III - A proteção constitucional aos direitos originários sobre as terras que tradicionalmente ocupam independe da existência de um marco temporal em 5 de outubro de 1988 ou da configuração do renitente esbulho, como conflito físico ou controvérsia judicial persistente à data da promulgação da Constituição.

IV – Existindo ocupação tradicional indígena ou renitente esbulho contemporâneo à promulgação da Constituição Federal, aplica-se o regime indenizatório relativo às benfeitorias úteis e necessárias, previsto no art. 231, §6º, da CF/88.

V – Ausente ocupação tradicional indígena ao tempo da promulgação da Constituição Federal ou renitente esbulho na data da promulgação da Constituição, são válidos e eficazes, produzindo todos os seus efeitos, os atos e negócios jurídicos perfeitos e a coisa julgada relativos a justo título ou posse de boa-fé das terras de ocupação tradicional indígena, assistindo ao particular direito à justa e prévia indenização das benfeitorias necessárias e úteis, pela União; e quando inviável o reassentamento dos particulares, caberá a eles indenização pela União (com direito de regresso em face do ente federativo que titulou a área) correspondente ao valor da terra nua, paga em dinheiro ou em títulos da dívida agrária, se for do interesse do beneficiário, e processada em autos apartados do procedimento de demarcação, com pagamento imediato da parte incontroversa, garantido o direito de retenção até o pagamento do valor incontroverso, permitidos a autocomposição e o regime do art. 37, §6º da CF.

VI – Descabe indenização em casos já pacificados, decorrentes de terras indígenas já reconhecidas e declaradas em procedimento demarcatório, ressalvados os casos judicializados e em andamento.

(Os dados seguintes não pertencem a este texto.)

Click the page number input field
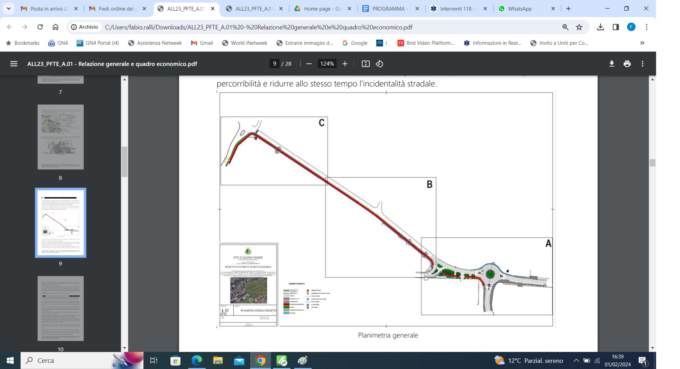(274, 64)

VII – É dever da União efetivar o procedimento demarcatório das terras indígenas, sendo admitida a formação de áreas reservadas somente diante da absoluta impossibilidade de concretização da ordem constitucional de demarcação, devendo ser ouvida, em todo caso, a comunidade indígena, buscando-se, se necessário, a autocomposição entre os respectivos entes federativos para a identificação das terras necessárias à formação das áreas reservadas, tendo sempre em vista a busca do interesse público e a paz social, bem como a proporcional compensação às comunidades indígenas (art. 16.4 da Convenção 169 OIT).

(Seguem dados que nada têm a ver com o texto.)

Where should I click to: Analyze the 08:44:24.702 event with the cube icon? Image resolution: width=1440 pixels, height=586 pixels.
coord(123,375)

VIII – A instauração de procedimento de redimensionamento de terra indígena não é vedada em caso de descumprimento dos elementos contidos no artigo 231 da Constituição da República, por meio de procedimento demarcatório até o prazo de cinco anos da demarcação anterior, sendo necessário comprovar grave e insanável erro na condução do procedimento administrativo ou na definição dos limites da terra indígena, ressalvadas as ações judiciais em curso e os pedidos de revisão já instaurados até a data de conclusão deste julgamento.

IX - O laudo antropológico realizado nos termos do Decreto nº 1.775/1996 é um dos elementos fundamentais para a demonstração da tradicionalidade da ocupação de comunidade indígena determinada, de acordo com seus usos, costumes e tradições, na forma do instrumento normativo citado.

X - As terras de ocupação tradicional indígena são de posse permanente da comunidade, cabendo aos indígenas o usufruto exclusivo das riquezas do solo, dos rios e lagos nelas existentes.

XI - As terras de ocupação tradicional indígena, na qualidade de terras públicas, são inalienáveis, indisponíveis e os direitos sobre elas imprescritíveis.

XII – A ocupação tradicional das terras indígenas é compatível com a tutela constitucional ao meio ambiente, sendo assegurados o exercício das atividades tradicionais dos indígenas.

XIII – Os povos indígenas possuem capacidade civil e postulatória, sendo partes legítimas nos processos em que discutidos seus interesses, sem prejuízo, nos termos da lei, da legitimidade concorrente da FUNAI e da intervenção do Ministério Público como fiscal da lei.